The site was developed initially using standard Adobe and Macromedia development tools to create the basic site structure with a MySQL database running behind the scenes to serve the dynamic page content. Throughout the development we stuck rigidly to the W3C accessibility guidelines, with our aim to exceed the brief in all areas and in so doing push the envelope of online accessible design.
To ensure that the site met with the highest possible W3C Level AAA standards throughout, we handcoded amendments to most of the HTML, double checking this with online code verification engines. We then exhaustively tested the site to ensure maximum compliance with access technology such as screen readers and braille monitors, before the third stage of our accessibility testing which was carried out by Birmingham Focus volunteers and also the disabled client group of the Self Direction Community Project whom we regularly work with for peer appraisal, which is the key to true accessibility.
It is only by obtaining feedback from the people for whom a site has been developed that true accessibility can be achieved.
The site has many innovative features, most of which are not new but have certainly not been done in such an effective manner before and rarely within the same site. The display can be fully customisable - easily enabling a choice of text and background colours, and a choice of various font sizes and types. A login area exists that will memorise the settings of the user and display all pages in that way, and also feed content to the user that is most appropriate to them - this is a highly dynamic form of implicit personalisation. News relevant to the site user can be highlighted, site searches will display more relevant results based on the user profile before any other results are listed, and all content is set with attributes to ensure that the site is a truly personalised experienced.

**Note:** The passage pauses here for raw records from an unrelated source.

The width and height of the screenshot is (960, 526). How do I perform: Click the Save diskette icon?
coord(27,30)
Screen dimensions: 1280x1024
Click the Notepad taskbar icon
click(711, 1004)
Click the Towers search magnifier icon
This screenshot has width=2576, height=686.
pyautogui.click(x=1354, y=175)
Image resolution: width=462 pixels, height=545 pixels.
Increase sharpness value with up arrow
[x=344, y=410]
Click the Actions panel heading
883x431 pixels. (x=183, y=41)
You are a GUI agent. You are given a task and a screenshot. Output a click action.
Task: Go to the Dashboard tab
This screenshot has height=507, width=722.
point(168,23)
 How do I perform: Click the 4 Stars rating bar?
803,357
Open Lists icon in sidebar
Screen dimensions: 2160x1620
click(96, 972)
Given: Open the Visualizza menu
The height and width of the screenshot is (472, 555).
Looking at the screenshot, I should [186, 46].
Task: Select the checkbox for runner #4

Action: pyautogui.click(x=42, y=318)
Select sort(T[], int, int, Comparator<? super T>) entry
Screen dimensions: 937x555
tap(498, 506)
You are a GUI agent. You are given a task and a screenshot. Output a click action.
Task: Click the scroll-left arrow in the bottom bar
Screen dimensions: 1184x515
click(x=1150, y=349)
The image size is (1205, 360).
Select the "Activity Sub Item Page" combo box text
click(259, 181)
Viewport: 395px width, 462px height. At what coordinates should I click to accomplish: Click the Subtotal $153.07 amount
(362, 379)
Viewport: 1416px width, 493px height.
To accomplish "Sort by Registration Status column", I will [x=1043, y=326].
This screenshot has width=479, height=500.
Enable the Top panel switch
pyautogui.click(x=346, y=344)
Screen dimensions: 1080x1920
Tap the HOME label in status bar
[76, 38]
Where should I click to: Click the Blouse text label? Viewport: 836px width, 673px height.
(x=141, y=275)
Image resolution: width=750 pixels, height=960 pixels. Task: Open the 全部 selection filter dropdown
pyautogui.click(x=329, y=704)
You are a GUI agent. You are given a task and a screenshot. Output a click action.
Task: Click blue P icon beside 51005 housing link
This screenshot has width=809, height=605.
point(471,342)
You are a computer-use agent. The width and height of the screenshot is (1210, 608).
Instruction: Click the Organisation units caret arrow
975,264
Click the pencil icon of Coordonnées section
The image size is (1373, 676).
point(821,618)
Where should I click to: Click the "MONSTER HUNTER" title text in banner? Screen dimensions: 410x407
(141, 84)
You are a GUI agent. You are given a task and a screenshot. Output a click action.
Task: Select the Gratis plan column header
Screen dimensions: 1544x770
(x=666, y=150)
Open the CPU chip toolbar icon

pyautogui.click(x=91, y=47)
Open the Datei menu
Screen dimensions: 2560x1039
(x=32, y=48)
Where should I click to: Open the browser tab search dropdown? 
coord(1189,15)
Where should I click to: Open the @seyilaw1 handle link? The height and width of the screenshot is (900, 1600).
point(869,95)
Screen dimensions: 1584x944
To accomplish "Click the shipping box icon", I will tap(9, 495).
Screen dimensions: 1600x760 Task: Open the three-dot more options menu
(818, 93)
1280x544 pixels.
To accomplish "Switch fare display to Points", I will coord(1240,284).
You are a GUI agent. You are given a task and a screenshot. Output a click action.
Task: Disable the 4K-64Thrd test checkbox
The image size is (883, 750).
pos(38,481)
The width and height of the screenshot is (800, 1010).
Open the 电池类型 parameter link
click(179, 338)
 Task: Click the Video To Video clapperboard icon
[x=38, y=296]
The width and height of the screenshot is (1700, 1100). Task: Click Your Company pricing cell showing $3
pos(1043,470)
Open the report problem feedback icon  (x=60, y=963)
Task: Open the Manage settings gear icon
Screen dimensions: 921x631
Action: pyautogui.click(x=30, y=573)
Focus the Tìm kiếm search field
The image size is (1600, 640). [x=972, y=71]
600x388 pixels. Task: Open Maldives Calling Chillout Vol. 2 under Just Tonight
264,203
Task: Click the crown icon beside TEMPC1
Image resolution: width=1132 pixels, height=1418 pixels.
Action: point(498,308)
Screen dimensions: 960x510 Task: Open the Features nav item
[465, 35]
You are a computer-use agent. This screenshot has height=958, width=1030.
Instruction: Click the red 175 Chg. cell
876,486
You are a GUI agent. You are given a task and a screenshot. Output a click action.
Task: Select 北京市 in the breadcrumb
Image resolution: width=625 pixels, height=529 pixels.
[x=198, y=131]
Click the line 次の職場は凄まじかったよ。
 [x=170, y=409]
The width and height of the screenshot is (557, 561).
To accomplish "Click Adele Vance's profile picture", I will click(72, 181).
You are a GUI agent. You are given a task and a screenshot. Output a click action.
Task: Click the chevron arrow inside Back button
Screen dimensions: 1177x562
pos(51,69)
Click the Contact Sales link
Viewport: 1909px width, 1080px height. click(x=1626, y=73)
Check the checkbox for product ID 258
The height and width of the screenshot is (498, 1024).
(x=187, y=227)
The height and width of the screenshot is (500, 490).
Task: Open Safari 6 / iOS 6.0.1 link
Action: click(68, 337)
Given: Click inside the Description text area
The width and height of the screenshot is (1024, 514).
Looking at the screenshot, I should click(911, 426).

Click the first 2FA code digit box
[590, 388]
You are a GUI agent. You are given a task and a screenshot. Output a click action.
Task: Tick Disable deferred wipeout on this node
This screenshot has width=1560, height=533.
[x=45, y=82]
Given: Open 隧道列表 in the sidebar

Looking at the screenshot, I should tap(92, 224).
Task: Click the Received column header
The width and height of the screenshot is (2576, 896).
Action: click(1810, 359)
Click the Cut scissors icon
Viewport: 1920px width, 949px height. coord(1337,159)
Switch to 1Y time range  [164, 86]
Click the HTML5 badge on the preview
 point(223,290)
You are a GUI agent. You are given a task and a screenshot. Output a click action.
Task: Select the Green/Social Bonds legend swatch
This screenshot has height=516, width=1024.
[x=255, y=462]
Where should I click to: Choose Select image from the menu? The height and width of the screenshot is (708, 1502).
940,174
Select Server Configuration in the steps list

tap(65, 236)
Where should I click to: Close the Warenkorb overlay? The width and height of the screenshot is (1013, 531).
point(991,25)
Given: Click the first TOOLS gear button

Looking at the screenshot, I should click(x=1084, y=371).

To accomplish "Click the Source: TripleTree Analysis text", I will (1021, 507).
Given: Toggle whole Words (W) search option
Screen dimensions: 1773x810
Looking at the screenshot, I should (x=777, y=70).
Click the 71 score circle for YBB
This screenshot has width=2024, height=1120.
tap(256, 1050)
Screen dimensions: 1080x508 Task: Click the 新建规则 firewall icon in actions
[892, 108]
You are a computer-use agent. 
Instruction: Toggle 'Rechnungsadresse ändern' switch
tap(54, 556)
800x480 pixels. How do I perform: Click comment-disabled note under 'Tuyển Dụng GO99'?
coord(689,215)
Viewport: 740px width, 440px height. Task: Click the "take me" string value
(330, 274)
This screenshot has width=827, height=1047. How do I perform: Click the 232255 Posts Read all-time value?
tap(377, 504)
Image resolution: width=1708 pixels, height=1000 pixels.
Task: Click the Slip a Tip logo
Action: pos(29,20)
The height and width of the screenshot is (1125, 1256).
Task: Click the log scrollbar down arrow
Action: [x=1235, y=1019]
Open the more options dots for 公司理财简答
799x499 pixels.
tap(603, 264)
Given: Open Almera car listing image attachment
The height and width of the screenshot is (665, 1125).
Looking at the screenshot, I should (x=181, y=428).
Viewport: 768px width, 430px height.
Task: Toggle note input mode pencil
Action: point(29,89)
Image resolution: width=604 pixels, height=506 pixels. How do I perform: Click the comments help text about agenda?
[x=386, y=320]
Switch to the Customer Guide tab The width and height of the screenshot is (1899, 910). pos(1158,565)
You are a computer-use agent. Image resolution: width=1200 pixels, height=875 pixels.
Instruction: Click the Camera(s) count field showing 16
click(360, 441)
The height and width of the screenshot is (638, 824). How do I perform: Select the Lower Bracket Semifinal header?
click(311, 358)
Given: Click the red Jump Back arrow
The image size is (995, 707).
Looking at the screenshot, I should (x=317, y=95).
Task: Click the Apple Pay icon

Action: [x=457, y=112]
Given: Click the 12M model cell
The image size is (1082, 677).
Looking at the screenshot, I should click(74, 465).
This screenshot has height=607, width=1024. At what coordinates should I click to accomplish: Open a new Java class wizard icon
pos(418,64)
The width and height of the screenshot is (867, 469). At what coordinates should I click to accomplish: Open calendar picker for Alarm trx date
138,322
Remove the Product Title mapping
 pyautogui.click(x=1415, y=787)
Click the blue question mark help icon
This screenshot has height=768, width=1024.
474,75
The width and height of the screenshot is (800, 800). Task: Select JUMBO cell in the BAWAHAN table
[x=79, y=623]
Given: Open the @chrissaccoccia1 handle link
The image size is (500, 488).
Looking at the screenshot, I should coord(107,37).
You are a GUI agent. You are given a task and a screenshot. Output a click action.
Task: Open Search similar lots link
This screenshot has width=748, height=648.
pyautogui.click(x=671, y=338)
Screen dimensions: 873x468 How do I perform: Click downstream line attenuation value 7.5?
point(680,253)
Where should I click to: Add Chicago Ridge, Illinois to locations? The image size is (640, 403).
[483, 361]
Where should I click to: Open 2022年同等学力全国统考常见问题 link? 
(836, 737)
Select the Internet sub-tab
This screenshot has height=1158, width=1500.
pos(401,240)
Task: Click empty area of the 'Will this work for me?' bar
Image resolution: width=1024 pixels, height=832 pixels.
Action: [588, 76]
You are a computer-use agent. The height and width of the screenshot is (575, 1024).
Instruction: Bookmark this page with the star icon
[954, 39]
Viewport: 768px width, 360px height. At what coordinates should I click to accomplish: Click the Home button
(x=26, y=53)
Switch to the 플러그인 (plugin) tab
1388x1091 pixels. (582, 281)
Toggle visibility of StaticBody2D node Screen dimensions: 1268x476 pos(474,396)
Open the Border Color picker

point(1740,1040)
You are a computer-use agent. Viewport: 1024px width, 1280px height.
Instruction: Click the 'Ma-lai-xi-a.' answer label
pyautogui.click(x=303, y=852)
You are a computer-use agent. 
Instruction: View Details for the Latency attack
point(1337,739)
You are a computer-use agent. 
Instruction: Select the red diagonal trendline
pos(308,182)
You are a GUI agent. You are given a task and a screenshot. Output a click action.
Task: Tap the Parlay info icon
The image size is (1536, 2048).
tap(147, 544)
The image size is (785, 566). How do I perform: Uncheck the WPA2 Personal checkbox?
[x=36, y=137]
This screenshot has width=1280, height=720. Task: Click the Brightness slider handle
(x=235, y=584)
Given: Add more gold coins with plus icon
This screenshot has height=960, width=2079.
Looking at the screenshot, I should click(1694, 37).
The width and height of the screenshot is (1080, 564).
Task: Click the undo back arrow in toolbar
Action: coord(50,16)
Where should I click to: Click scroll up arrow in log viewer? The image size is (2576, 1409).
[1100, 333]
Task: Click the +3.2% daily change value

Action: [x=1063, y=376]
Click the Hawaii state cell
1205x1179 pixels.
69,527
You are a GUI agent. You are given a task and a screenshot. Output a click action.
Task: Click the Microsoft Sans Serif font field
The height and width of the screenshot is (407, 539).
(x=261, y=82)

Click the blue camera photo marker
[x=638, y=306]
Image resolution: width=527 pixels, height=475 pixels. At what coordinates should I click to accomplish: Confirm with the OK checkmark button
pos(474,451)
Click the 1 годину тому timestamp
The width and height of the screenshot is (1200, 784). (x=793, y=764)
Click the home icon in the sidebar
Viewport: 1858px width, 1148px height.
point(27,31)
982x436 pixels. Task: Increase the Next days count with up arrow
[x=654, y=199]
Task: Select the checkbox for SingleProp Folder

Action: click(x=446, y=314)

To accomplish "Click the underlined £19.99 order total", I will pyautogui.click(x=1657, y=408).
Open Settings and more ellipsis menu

The content management system behind the scenes is second to none and is possibly the only website content management product developed today to be fully accessible to Level AAA standards. In layman's terms, this means that not only can the website be browsed by someone who is completely blind, but that a blind person can have full control over the entire site and is capable of not just adding and removing content, but can also upload files, images, amend navigation links, remove and add pages and site sections, change links, and update the entire site to their liking. This is what web accessibility is all about - making the internet accessible to everyone regardless of their ability or disability levels.
The Way Ahead...
We seized the chance to work on this project as another opportunity of demonstrating our skills and abilities in the field of online accessibility. Rather than just talk about it, we actually put our words into practice as, by raising the bar, we have shown that the combination of design, advanced functionality and true accessibility is not only possible, but should be the way ahead for the internet. If more people took accessibility as seriously as we do, the Internet would be a much better place for everyone.
E-quality is not just an offline word.